— REQUIREMENT 1 —
In the lithium prices article, what share of lithium demand do analysts attribute to EV batteries?
— REQUIREMENT 2 —
Copy out the lithium prices article word for word from "Lithium prices have jumped" up to and including "period in 2023–2024.".
BEGIN EXTRACT
Lithium Prices Surge Amid Strong Demand Forecasts, Could Reach Up to $28,000/Ton by 2026

Published

on

Disseminated on behalf of Surge Battery Metals Inc.

Lithium prices have jumped sharply overnight, catching the attention of investors, automakers, and battery makers. In China, lithium carbonate futures on the Guangzhou Futures Exchange hit about 95,200 yuan (≈$13,400 USD) per metric ton. This marks a rebound from earlier lows caused by oversupply.

Historically, lithium prices have been volatile. Peak prices reached around 150,000 yuan per ton in 2022, followed by a slump during the oversupply period in 2023–2024.

The recent spike followed comments from the chairman of Ganfeng Lithium, Li Liangbin, who projected a 30–40% rise in global demand by 2026. He suggested prices could reach between 150,000 and 200,000 yuan per ton if this growth materializes.

The surge highlights lithium’s critical role in powering electric vehicles (EVs) and large-scale energy storage.

Growing Demand for Lithium: What Drives the Boom?

Electric vehicles remain the largest driver of lithium demand. Around 16 million EVs were on the road globally in 2024, up from 10 million in 2022. Sales are forecast to exceed 25 million units by 2026 and reach over 50 million by 2030. Longer-range vehicles require larger batteries, which increases lithium use.

Energy storage systems are another fast-growing source of demand. Utilities expanding solar and wind energy need lithium-based batteries to store surplus electricity. Heavy-duty electric trucks and buses have larger batteries. This means they use more lithium per vehicle compared to passenger EVs.

Long-term trends toward decarbonization and renewable energy growth further support lithium demand. Analysts say that EV batteries make up about 70% of lithium demand. Grid storage accounts for 15%. Electric trucks use 10%, and other uses, like electronics and specialty chemicals, are around 5%.

Supply Challenges Keep Prices Elevated

Lithium carbonate prices in China have climbed dramatically, moving from $8,259/tonne on June 23, 2025, to $12,791/tonne on November 19, 2025 – a rise of about 55% over five months. 

This recent rally is primarily attributed to tight supply conditions, with major Chinese mines, including those operated by CATL, pausing operations due to falling prices earlier in the year. As output was reduced or shut in, inventories were gradually drawn down, tightening available supply.

lithium carbonate price

Moreover, lithium production is highly concentrated. Australia leads with around 60,000 tonnes LCE annually, followed by Chile (35,000 tonnes), China (25,000 tonnes), Argentina (18,000 tonnes), and the U.S. (≈5,000 tonnes). Geographic concentration adds risk: environmental regulations, political tensions, or operational issues could tighten supply.

Restarting idled mines or opening new projects takes 2–5 years. Inventories from the oversupply period act as a buffer. Current estimates show global lithium stocks at about 350,000 tonnes LCE. This amount can help with short-term supply issues, but it’s not enough for long-term growth.

The factors that keep pushing lithium demand higher include:

Lithium makes up about 20–25% of total EV battery costs. So, price changes can greatly impact EV production costs. Also, battery chemistry trends show that sodium-ion and solid-state batteries might take a small share of the market by 2030. However, lithium-ion will remain the leader for now.

Lithium carbonate prices in China have climbed sharply, as shown in the chart. Prices rose more than 17% this month as investors bet on accelerating demand from the energy storage sector.
END EXTRACT
BEGIN MATERIAL PROVIDED
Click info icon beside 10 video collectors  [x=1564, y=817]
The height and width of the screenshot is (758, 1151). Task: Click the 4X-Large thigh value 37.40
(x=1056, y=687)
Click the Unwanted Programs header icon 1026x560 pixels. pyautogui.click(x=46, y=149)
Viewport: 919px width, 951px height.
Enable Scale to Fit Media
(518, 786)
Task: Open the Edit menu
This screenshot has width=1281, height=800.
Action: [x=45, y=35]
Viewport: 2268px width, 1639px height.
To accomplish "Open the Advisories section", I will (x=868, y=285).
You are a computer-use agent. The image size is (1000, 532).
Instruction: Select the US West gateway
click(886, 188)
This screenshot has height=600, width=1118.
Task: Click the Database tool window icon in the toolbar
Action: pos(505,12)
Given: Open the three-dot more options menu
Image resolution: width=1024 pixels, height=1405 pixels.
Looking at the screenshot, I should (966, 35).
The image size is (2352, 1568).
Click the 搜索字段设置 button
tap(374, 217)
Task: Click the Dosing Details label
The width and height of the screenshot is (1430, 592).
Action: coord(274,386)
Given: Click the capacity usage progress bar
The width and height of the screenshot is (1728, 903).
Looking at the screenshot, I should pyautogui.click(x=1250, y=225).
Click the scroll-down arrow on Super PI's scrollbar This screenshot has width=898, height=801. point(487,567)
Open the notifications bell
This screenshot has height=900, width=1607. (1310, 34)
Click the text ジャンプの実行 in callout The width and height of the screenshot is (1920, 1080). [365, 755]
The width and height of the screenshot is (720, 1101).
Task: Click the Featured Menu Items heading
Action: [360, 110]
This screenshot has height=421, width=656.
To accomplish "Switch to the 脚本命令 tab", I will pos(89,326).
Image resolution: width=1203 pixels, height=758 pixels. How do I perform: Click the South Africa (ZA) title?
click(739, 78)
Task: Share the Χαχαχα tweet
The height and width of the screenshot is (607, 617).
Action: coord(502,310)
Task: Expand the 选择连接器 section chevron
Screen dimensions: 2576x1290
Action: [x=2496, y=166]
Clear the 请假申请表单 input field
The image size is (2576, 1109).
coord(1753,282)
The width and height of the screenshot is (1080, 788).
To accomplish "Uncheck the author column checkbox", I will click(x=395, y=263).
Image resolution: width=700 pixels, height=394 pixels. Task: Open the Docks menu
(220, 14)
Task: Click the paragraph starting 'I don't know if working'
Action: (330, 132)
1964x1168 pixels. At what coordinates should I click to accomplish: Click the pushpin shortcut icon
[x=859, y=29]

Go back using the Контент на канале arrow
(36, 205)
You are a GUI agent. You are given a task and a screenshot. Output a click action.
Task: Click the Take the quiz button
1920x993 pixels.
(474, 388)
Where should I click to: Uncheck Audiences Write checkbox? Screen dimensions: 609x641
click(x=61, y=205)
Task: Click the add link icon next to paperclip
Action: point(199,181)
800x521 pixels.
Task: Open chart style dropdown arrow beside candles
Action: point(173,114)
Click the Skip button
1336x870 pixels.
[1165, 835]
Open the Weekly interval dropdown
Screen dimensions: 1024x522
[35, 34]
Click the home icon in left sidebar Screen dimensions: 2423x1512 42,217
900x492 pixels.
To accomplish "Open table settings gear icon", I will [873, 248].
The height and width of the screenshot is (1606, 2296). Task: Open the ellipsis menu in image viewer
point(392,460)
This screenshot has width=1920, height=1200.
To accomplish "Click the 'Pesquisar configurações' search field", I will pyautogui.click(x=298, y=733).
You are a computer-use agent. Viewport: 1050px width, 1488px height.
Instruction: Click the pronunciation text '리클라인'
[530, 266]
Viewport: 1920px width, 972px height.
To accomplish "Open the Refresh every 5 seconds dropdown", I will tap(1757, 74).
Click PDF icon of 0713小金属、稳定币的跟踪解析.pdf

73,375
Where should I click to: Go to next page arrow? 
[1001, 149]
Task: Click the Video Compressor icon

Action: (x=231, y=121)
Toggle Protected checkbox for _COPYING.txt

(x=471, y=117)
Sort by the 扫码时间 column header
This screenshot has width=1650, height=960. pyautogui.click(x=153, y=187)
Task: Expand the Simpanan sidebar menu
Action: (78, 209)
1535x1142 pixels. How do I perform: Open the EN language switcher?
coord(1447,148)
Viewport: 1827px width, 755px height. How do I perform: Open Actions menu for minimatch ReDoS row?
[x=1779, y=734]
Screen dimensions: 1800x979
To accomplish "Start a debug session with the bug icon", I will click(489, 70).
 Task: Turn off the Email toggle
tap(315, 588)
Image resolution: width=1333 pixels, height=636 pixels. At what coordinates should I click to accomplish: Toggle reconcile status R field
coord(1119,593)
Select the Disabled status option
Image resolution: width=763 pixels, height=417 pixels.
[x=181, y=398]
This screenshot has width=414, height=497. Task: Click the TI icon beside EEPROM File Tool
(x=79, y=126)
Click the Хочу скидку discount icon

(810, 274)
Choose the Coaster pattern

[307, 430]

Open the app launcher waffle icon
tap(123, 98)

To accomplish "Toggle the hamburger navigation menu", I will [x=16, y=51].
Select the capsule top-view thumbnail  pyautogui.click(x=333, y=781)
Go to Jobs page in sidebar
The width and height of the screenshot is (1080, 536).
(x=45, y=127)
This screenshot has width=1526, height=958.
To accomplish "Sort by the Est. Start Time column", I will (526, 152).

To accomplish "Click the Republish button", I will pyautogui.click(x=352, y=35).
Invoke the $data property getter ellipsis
END MATERIAL PROVIDED
— RIGHT ANSWER 1 —
About 70%.

— RIGHT ANSWER 2 —
Lithium prices have jumped sharply overnight, catching the attention of investors, automakers, and battery makers. In China, lithium carbonate futures on the Guangzhou Futures Exchange hit about 95,200 yuan (≈$13,400 USD) per metric ton. This marks a rebound from earlier lows caused by oversupply.

Historically, lithium prices have been volatile. Peak prices reached around 150,000 yuan per ton in 2022, followed by a slump during the oversupply period in 2023–2024.